Madasani graduated from Vasavi College of Engineering in India before moving to the U.S. to attend the University of Missouri-Kansas City. Like Kuchibhotla, Madasani worked for several years at Rockwell Collins before joining Garmin in July 2014.
A friend of both Kuchibhotla and Madasani told the New York Daily News that the two victims, both Hindus from Hyderabad, were good friends.
Garmin spokeswoman Carly Hysell said in a statement that the company is not publicly identifying the employees, but that the second worker is no longer in critical condition.
“We’re saddened that two Garmin associates were involved in (the Feb. 22) incident, and we express our condolences to the family and friends of our co-workers involved,” she said.
Though not officially deemed a hate crime, people are speaking out about Purinton's alleged crime. The comments throughout social media have reached hundreds, with the overlying sentiment of disgust and heartbreak.
On Kuchibhotla's fundraiser page, a Charlotte Afonso wrote, "Makes me sad and worried about this wonderful country that we call home now. When the mere color of our skin is a cause for violence...it's shameful. I don't know Srini or Alok or Ian, but I am saddened by how this shameful act of a racist moron has affected the lives of so many."
One Twitter user said of the shooting, "Ignorance kills innovation (literally)."
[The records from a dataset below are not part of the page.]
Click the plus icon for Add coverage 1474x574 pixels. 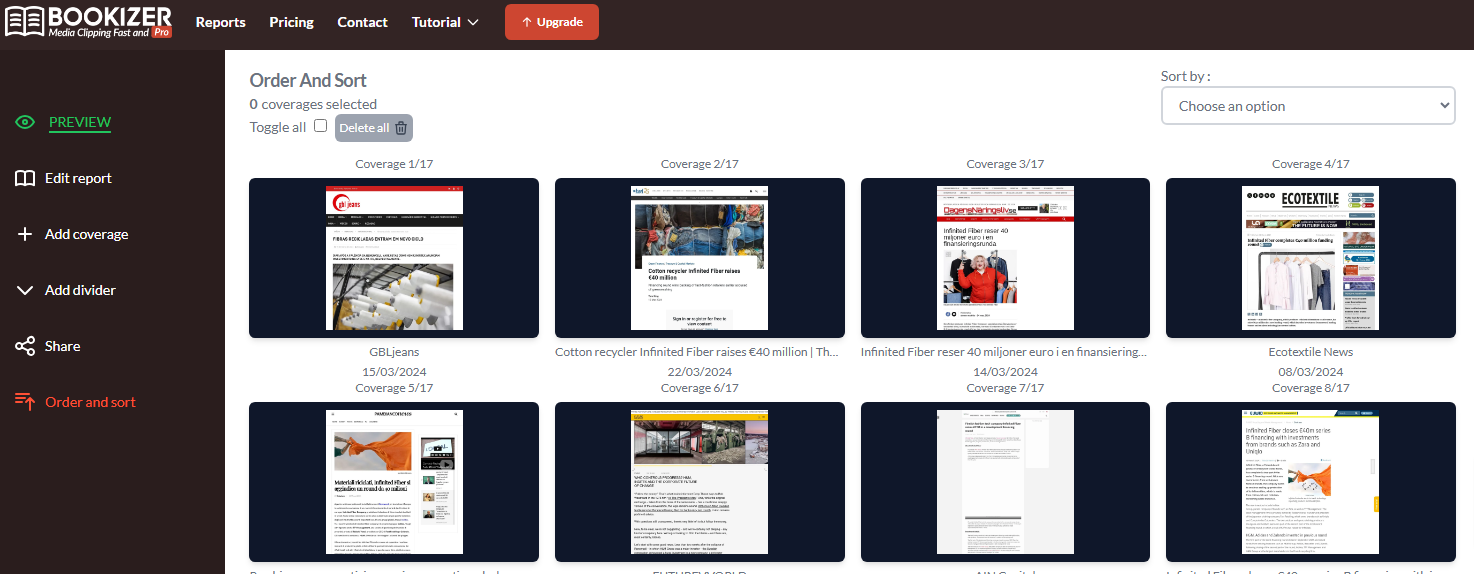[25, 234]
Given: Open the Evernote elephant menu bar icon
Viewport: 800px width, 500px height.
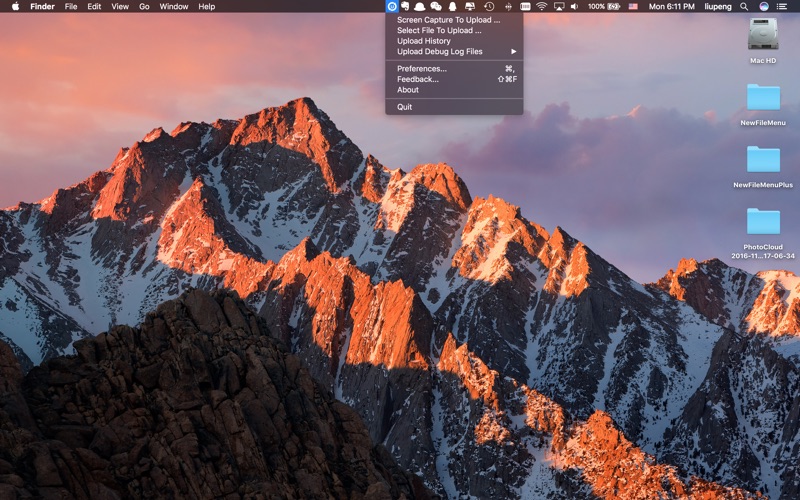Looking at the screenshot, I should pyautogui.click(x=406, y=7).
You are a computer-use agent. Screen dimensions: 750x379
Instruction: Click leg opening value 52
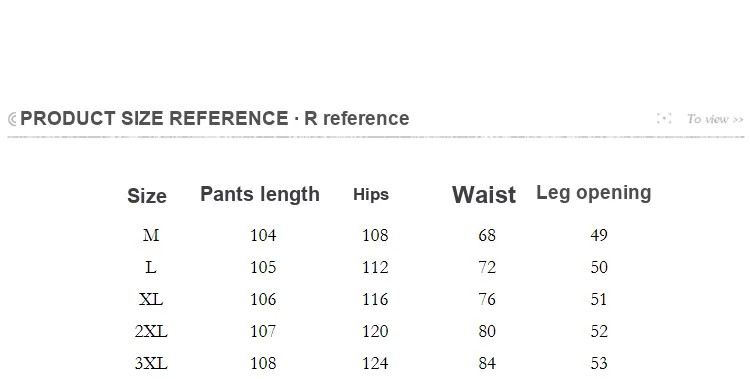click(599, 331)
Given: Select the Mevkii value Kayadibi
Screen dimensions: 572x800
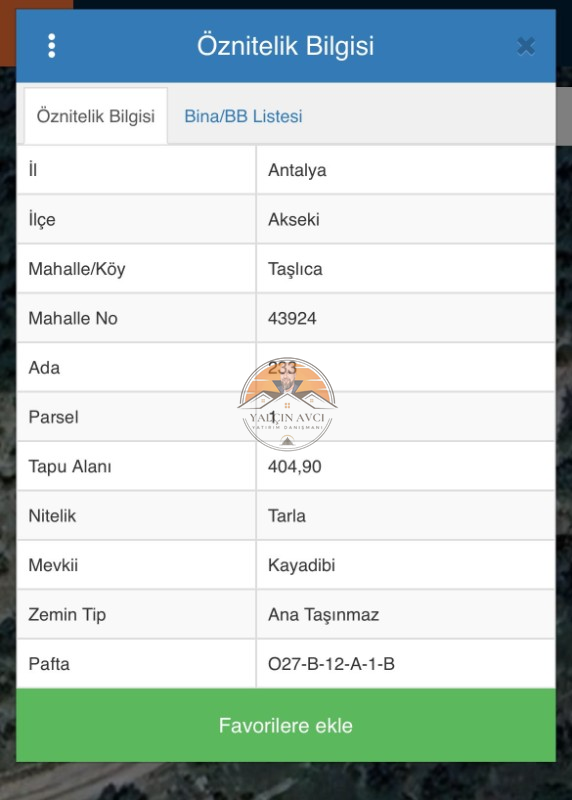Looking at the screenshot, I should [x=302, y=565].
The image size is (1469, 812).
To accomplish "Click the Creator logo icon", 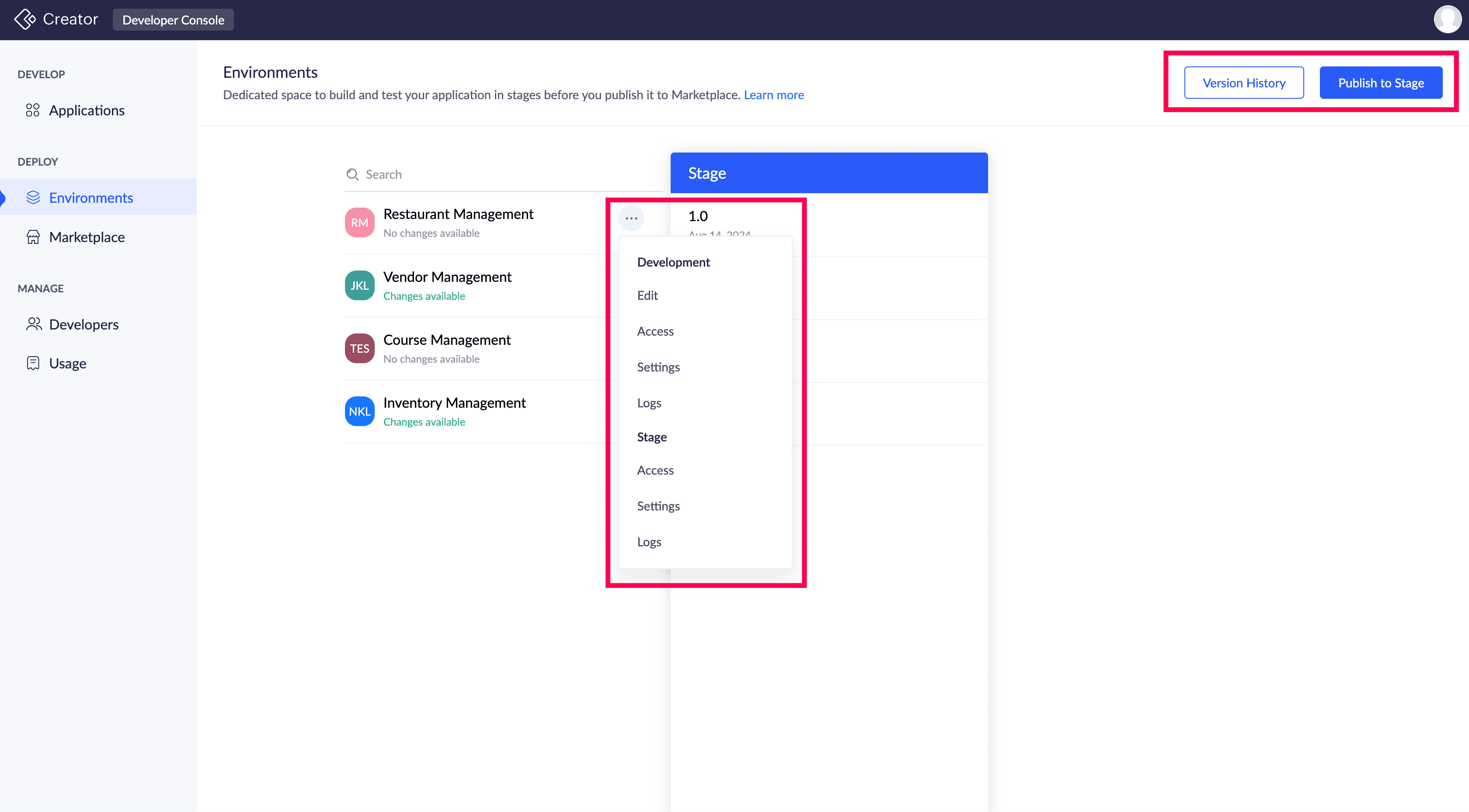I will [24, 19].
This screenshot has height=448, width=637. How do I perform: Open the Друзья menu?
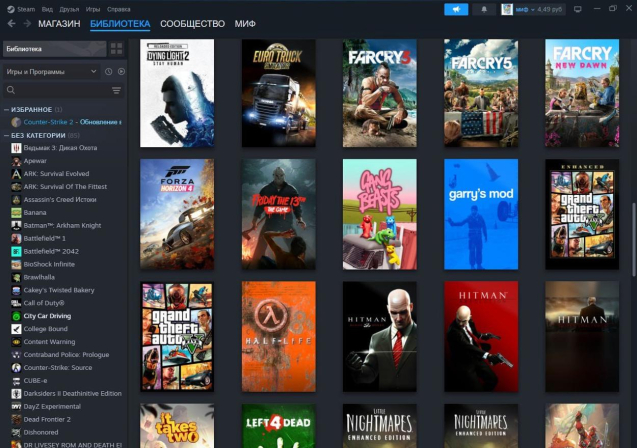click(68, 8)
Another comment on Facebook by Astrid Sicola regarding the shooting said, "The world is becoming more and more ugly. I don't understand how unreal this is, so much hate so much misunderstanding. How can a person kill someone because of the color of their skin, religious beliefs, or whatever. I am so saddened by this news. Terrible."
A recent SAALT report documented more than 200 incidents of hate violence and xenophobic rhetoric against the South Asian communities during the 2016 elections, with 95 percent of incidents motivated by anti-Muslim sentiment.
"President (Donald Trump) has yet to comment or offer his condolences to the victims' families after this latest tragedy, consistent with his pattern of curious silence in the wake of hate violence incidents against many communities including Muslim, Arab, South Asian and Jewish Americans," SAALT said.
Trump had not commented on the crime at time of press.